By the time BBC had set up camera, Chai Ling was back. The generation/gender role model and I did a short pre-interview chat while the French photographer did his thing. She and I talked about the relative merits of Shida and Beida. She liked both campuses, but she had joined Beida's hunger strike committee because she had more friends there. 

Eric gave the signal that the Beeb was ready to roll. I had suggested to Chai Ling that we do an informal interview, hoping we could get a few candid comments on tape without a formal set up, but Brian had different ideas. 

"Move out of the way, Phil!" he said, nudging me to the side to take a stand between the two of us. 

"What do you mean?" I said, trying to regain my footing. "I'm talking to her." 

"I do the talking, Phil!" he said, "Okay Eric, start rolling." 

I stepped back dejected but not defeated. I watched Brian talk, then gesticulate, then resort to primitive pantomime, as Chai Ling was not able or willing to converse in English. Seemingly oblivious to the language gap, he went on doing this for a few minutes, getting lots of puzzled looks but no words in response. Chai Ling looked at me, then at him and back at me again. 

Brian threw up his hands in frustration and walked away."Turn off the camera!" he instructed Eric, then turned to me. "Listen, will you? We need someone who speaks English." 

While the BBC reporter paced about impatiently, apparently looking for another interview, Chai Ling resumed talking to me with rapid-fire delivery, telling me things I hadn’t even asked about. She started to give a very emotional account of her involvement in the movement. I don't think she knew much about video recording and perhaps she did not care, because the camera was not rolling. It wasn’t even mounted on the tripod anymore. I detected pain in her expression and listened intently, trying not to be distracted by the mumbling and grumbling behind me to the right. She kept on talking and I kept on listening. 

Out of the corner of my eye I could sense the crew was busy, probably packing up, but I did not break eye contact because I wanted to hear what this intense young woman had to say. There was something dark and troubling in her countenance. 

She continued to pour her heart out. After a few minutes I realized that the film crew had definitely not just stepped back to change tapes or put in a new battery. Going, going, gone. They wrapped in a huff and disappeared without saying a word. 
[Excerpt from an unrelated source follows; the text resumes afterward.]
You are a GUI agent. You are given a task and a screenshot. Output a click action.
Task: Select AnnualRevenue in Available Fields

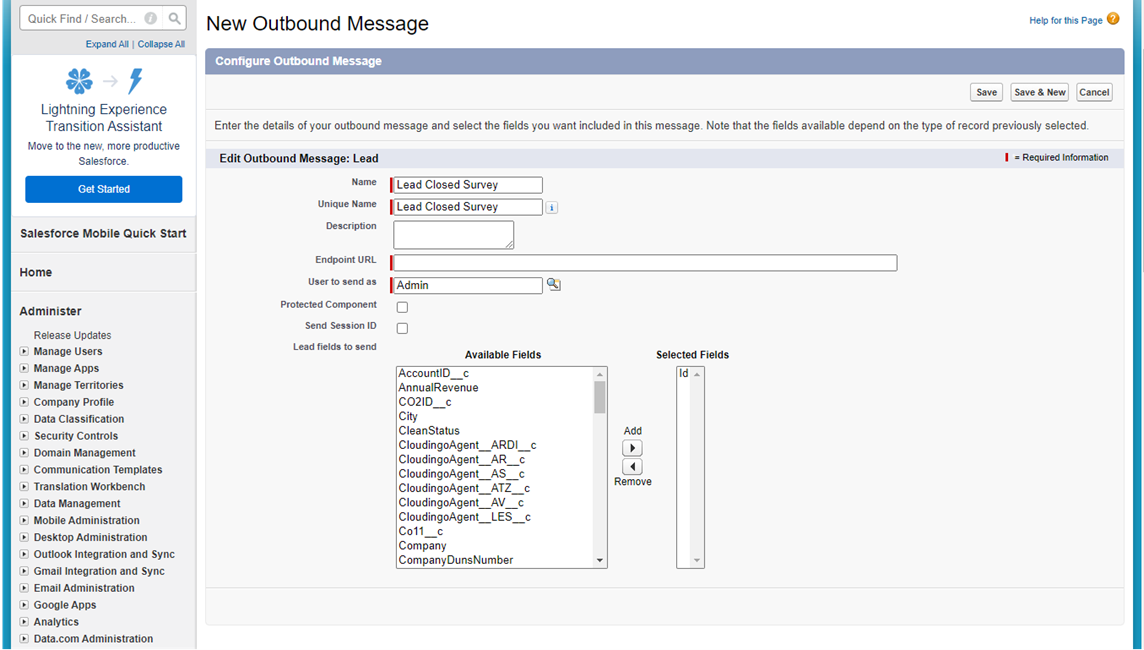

Chai Ling and I shared the mutual embarrassment of having an interview fall apart even as we spoke, leading us both to shrug our shoulders and laugh. She continued talking politics, in a low voice but with great energy and emotion, telling me the student movement had come to a crucial turning point, the future was full of uncertainty. There were serious conflicts between rival student groups. The Beijing students were tired but tempered from weeks of demos and the hunger strike. It was the provincial students, relatively late arrivals, who were pushing for action. Chai Ling said there was a plot to destroy the movement and she didn't know who to trust anymore. She spoke of betrayal, of fear, and of her sense of responsibility as a leader. We were interrupted again, this time by a student messenger. Upon the receipt of some urgent communique, she turned to me and said she had to go, asking how to get in touch. 

“Bei-jing Fan-dian, 1-4-1-3,” I said, giving her my room number at the hotel. 

"I want to talk more," she said with a soft-spoken intensity. "Can I trust you?" 

I waited for her to say more, trying to understand. 

"I want to run away. . ." she said. 

"What?" 

"It is getting very dangerous!" 

"Yes, you should be more careful," I said. "But what did you say, run away?" 

"A Chinese person told me that the British Embassy is offering political asylum to student activists. What do you think about that?" 

"I don't know," I said. "It's possible, but not likely. Who told you that?" 

"I think it may be a trap." 

"I just don't know." 

"Can you ask about that for me?" 

I told her I didn't know anyone at the British Embassy but I said that maybe one of my "good friends" at the BBC did. Then I added my own advice. "Be careful about dealing with foreign embassies. If you go to a big embassy, it could be used against you politically. Maybe the embassy of a small, neutral country is better." If she went to the US Embassy I was afraid she would become a political pawn in US-China relations. I didn't think that the British Embassy would be any better. Worse yet, what if it was a trap? What if the asylum offer had been made by an undercover agent, a trap set by Chinese police to discredit the nationalism of the students? 
"Jin, I must go now," she said. “See you again!"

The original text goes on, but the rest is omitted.